Monday, June 13, 2011

Frankenbike for Italy

The bike I'll be taking to Italy is a real piece of work. It is the bike I typically keep built up for hillclimbs in one form or another. The bike is based on a Trek 5900 OCLV 110 frame. Very light, very stiff.

Starting with the wheels, they don't match. I have a Rolf Prima Vigor on back, a Velomax Ascent II up front. The tires don't match, and the tubes in the tires don't match (one is green, one is black).

The 9spd shifters are Dura Ace. At least they match each other. The rear derailleur is 9spd mountain bike XTR. Gone are the days where you could mix and match Shimano road and off-road stuff. That is why this bike still sports 9spd hardware. The rear derailleur services a 32t XTR cassette. I probably don't need anything this big for the climbs in Italy, but it's on there and I'm not messing with it.
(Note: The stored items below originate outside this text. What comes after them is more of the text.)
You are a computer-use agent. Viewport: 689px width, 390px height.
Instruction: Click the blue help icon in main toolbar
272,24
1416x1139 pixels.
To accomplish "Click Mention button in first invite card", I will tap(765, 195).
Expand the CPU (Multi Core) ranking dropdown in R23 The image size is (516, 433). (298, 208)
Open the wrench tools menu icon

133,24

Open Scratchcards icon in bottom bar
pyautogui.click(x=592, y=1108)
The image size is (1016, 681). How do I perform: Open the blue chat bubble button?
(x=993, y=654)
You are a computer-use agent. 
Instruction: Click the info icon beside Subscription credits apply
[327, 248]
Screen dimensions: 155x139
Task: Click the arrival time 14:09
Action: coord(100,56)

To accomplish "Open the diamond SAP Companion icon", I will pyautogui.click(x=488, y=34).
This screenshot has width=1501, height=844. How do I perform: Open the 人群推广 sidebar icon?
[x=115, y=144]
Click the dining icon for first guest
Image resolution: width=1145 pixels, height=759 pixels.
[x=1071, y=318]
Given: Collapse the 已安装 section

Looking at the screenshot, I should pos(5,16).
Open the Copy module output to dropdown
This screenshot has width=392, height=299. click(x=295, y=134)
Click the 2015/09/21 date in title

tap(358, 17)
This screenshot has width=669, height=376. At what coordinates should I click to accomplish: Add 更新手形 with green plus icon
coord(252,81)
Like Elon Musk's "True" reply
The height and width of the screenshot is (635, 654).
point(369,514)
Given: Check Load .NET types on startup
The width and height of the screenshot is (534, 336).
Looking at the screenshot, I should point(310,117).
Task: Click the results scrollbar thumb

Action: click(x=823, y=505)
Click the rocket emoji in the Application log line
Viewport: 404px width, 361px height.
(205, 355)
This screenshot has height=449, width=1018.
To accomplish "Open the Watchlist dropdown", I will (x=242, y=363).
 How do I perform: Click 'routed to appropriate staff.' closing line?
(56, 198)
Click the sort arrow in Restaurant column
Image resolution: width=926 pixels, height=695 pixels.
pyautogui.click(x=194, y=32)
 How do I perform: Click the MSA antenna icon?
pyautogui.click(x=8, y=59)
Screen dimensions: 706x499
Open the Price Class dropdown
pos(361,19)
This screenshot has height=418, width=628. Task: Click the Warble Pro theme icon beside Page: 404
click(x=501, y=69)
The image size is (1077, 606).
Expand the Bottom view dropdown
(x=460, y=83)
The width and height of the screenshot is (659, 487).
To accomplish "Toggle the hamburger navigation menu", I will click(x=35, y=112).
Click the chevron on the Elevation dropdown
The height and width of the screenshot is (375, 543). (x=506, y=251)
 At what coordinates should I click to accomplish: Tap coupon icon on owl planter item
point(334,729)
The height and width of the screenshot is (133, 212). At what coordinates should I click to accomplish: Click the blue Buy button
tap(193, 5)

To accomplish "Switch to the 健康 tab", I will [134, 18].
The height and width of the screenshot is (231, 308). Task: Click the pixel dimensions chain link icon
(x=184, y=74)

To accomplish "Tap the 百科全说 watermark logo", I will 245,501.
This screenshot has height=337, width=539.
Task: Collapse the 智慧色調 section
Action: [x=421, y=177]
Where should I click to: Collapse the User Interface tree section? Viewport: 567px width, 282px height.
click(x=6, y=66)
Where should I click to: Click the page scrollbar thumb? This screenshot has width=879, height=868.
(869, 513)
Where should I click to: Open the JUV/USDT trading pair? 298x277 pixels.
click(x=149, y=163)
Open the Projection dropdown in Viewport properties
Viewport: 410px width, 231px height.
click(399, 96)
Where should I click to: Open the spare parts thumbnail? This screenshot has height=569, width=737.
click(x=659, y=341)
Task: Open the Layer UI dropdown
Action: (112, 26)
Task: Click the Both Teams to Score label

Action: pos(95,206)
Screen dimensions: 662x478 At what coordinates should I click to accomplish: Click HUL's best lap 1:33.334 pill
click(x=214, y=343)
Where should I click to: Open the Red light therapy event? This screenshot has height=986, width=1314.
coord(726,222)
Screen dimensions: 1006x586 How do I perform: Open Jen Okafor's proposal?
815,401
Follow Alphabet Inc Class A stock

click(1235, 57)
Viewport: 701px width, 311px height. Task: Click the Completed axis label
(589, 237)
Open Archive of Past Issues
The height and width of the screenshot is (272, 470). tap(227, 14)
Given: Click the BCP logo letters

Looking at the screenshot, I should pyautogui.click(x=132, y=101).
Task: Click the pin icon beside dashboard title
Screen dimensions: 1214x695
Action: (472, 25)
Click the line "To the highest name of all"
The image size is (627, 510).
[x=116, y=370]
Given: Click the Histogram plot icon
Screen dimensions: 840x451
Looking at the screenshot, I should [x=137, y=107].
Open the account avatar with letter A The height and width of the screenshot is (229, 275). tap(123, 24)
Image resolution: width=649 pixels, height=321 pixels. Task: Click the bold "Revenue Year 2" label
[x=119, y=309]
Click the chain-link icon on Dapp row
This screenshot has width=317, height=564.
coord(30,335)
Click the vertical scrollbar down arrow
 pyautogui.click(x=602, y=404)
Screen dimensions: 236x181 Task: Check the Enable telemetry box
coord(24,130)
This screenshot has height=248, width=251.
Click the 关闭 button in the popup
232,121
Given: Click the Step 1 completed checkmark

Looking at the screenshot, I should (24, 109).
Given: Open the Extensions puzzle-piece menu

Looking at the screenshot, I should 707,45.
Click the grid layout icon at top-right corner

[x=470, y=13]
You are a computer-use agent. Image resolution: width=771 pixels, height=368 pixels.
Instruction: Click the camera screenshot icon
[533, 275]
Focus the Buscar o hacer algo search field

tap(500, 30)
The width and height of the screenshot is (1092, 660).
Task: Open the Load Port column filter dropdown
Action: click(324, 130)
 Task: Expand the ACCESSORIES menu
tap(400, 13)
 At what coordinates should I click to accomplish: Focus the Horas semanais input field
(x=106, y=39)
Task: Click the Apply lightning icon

My standard hillclimb crank is a first generation FSA carbon compact crank. It is old, and many of those early carbon cranks had reliability problems. So I just replaced it with a 10spd Ultegra compact crank. Seems to work fine with the 9spd chain. I did have to fuss a bit with the front derailleur since the chainline offset was a bit different. I hate the outboard bearings, as that pushes the center of the crankarms out and now I bang my ankles on them. I've caught the two screws in my left ankle pretty hard on the crankarm already. I'll probably have lacerations with screwheads poking out when I return from Italy.

The frankenbike setup is not very lightweight by today's standards, tipping the fish scale at 16.7 lbs. Still my lightest road bike setup though, and I'd rather not take my more expensive and still nice Ridley on a plane.

I leave Thursday evening. I surely will not sleep on that plane. I hope to see historic Venice on Friday. Maybe I'll sleep Friday night before Thomson Bike Tours picks me up early Saturday in Venice. I'll be travelling solo. This trip was planned last year with Brett. I got hurt, Brett went solo, now it's my turn to go solo. I'm grateful Peter Thomson extended a substantial credit for me to go this year. Last year was paid in full and past the refund date when I got hurt. Turns out many participants of these organized tours come solo.

I had hoped to get in one day of off-road riding during the trip, but this year's itinerary doesn't support it. The tour is one day shorter. I'd forfeit some of the best climbs of the trip to ride off-road, such as Motirolo and Gavia. I'll save off-road riding for a subsequent trip dedicated to off-road. Here's a profile showing the climbs we're riding. It represents about 51,000ft of climbing:


Stelvio is the climb I most want to do in all of Europe. Brett didn't get to ride up and over it last year due to snow and rock slides. Webcams show it is open now but still lots of snow up there.  Not sure if our first hotel has WiFi. Blog and FB updates could be spotty from the Dolomites. I'll bring the running shoes along and maybe run a lap around the Lago Alleghe since we'll spend three nights in Alleghe. I'm psyched to get out of Dodge for a while.

1 comment:

Anonymous said...

That's just crazy Doug. Post lots of pics.

You should have plenty of choice for pasta to recover each day.

Martin

PS Are you expecting to put the foot down during the climb?